**Directions for this task**
In the rows from the line containing "This screenshot has height=165, width=287." through the end of the rows, swap "allowed formats" for "accepted formats" and leave everything else unchanged. Give back only those lines, without the pictures.

**Data supplied**
···
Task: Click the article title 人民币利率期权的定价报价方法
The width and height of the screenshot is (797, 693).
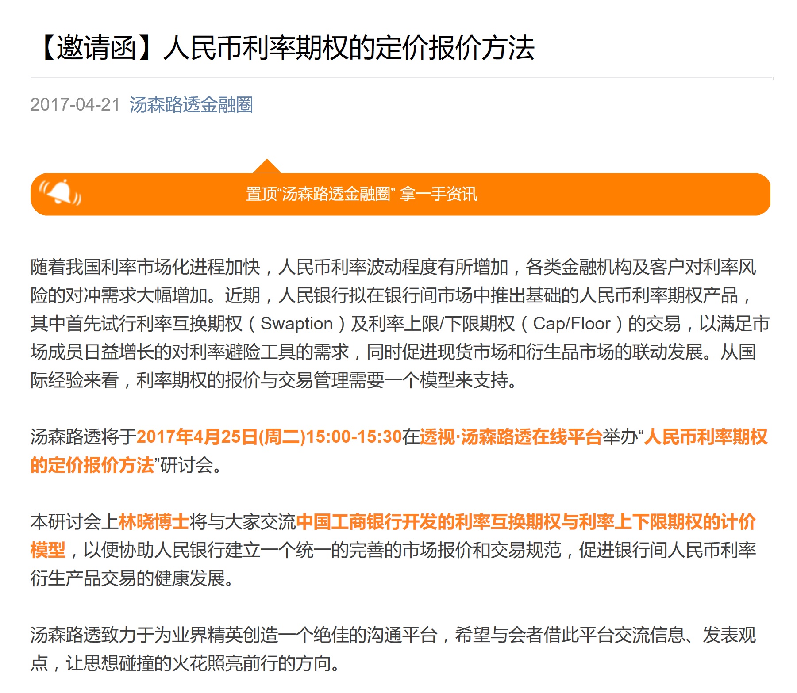Action: (349, 48)
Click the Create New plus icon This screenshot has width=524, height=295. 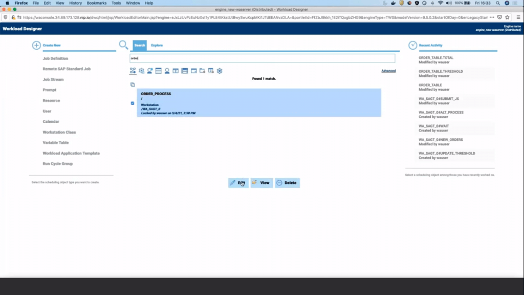click(x=36, y=45)
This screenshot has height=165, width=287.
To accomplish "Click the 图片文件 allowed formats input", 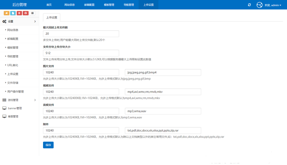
···
**Final result**
This screenshot has height=165, width=287.
To accomplish "Click the 图片文件 accepted formats input", 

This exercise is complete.